Über 3.000
Musliminnen und Muslime demonstrieren am Kölner Dom für das Recht
von Frauen islamischen Glaubens, jederzeit Kopftuch zu tragen. Dies
sei keineswegs "Symbol der Unterdrückung".
Lausig kalt
ist es an diesem Samstag in Köln. Schneeregen fegt über den
Roncalliplatz. Die Demonstrantinnen indes, die sich um 12 Uhr vor dem
Dom eingefunden haben, sind passend gekleidet: Tücher schützen ihre
Köpfe. Die tragen sie allerdings nicht nur heute und nicht nur bei
schlechtem Wetter. Denn die versammelten Frauen gehören zu jenen
Musliminnen, die in dem Tragen eines Kopftuchs in der Öffentlichkeit
einen unverzichtbaren Bestandteil ihres religiösen Bekenntnisses
sehen.
Und sie sehen
die grundgesetzlich garantierte Religionsfreiheit in Gefahr, wenn sie
es nicht jederzeit und überall tragen können - etwa als Lehrerin im
Klassenzimmer. Dafür gehen sie heute auf die Straße. "Lass mein
Kopftuch in Ruhe!!!", "Mutter Jesu trug auch ein
Kopftuch!" und "Das Kopftuch ist unsere Ehre, wir werden es
beschützen", ist auf den Transparenten zu lesen.
Aufgerufen zu
der "Großdemonstration", so die Ankündigung, hatte die
"Muslimische Jugend Köln". So groß ist der Umzug vom Dom
über den Friesenplatz und zurück zwar nicht geworden. Aber nach
Polizeischätzungen haben sich doch etwa 3.300 Protestierende vor dem
Dom versammelt, darunter viele Mädchen und junge Frauen.

**ARBEITSANWEISUNGEN**
**1.** Wandle in den Datensätzen die Zeilen von der Zeile mit "Task: Click the underlined Label heading" bis zur Zeile mit "Action: click(232, 243)", beide eingeschlossen, in eine Markdown-Tabelle mit den Spalten „Nummer“ und „Zeile“ um und lass dabei Leerzeilen weg.
**2.** Setze den Bericht über die Kopftuch-Demonstration am Kölner Dom nach seinem letzten Satz fort.

**DATENAUSZUG**
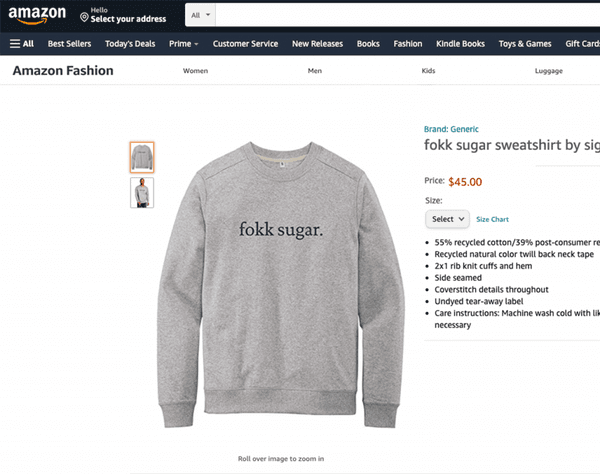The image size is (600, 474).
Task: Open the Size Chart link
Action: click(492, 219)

==

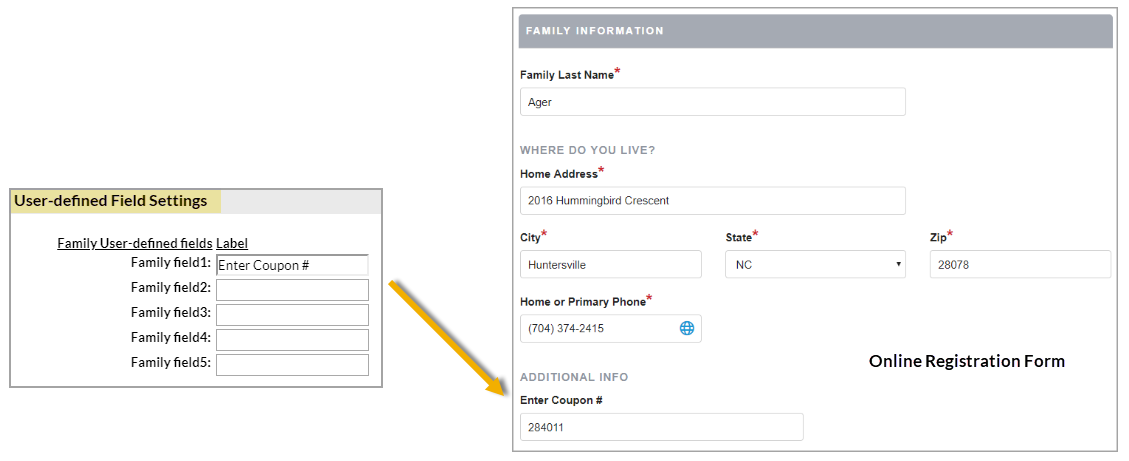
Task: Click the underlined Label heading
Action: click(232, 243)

**LÖSUNGEN**
**1.**
| Nummer | Zeile |
|---|---|
| 1 | Task: Click the underlined Label heading |
| 2 | Action: click(232, 243) |

**2.**
Männer
machen jedoch mindestens die Hälfe der Demonstrierenden aus. Nicht
wenige von ihnen sind ebenfalls religiös gekleidet. Die Losungen, die
die Versammelten skandieren, muten vertraut an. Kein Wunder, sind sie
doch vielfach der linken Parolenkultur entlehnt, wenn auch dem Anlass
entsprechend abgewandelt worden: "Hoch die interreligiöse
Solidarität", heißt es nun. Oder: "Mein Kopf gehört
mir!" Oder: "Ich bin Muslim - und das ist auch gut so".
Eine junge
Frau ruft von der Bühne: "Ihr seid ein Signal dafür, dass die
Demokraten in Deutschland erwacht sind!" Ihren Kopf ziert ein
besonderes Tuch: eine Deutschlandfahne. Die trägt auch eine weitere
Rednerin. "Wir sind stolz auf Sie, Herr Bundespräsident
Rau", verkündet sie unter Beifall. Wegen seiner Ablehnung eines
Verbots steht der Sozialdemokrat bei den Koptuchbefürwortern hoch im
Kurs.
Der Islam sei
"keine Freizeitbeschäftigung und wir sind keine
Hobbymuslime", gibt eine weitere Sprecherin kund. So sei auch das
Kopftuch unverzichtbarer "Teil unseres Glaubens, es ist eine
Pflicht". Keineswegs jedoch sei es ein "Symbol der Unterdrückung".
Die gäbe es ja für Frauen gar nicht im Islam. Das sollten endlich
auch westliche Feministinnen begreifen. Denn: "Viele der von
ihnen mühsam erkämpften Frauenrechte hat uns der Islam schon vor
1.500 Jahren gewährt." Zum Abschluss bemüht die Vertreterin der
Initiative "Mein Kopftuch" auch noch eine Frau, die sich
dagegen nicht mehr wehren kann: "Freiheit, um hier Rosa Luxemburg
zu zitieren, ist immer die Freiheit der Andersdenkenden."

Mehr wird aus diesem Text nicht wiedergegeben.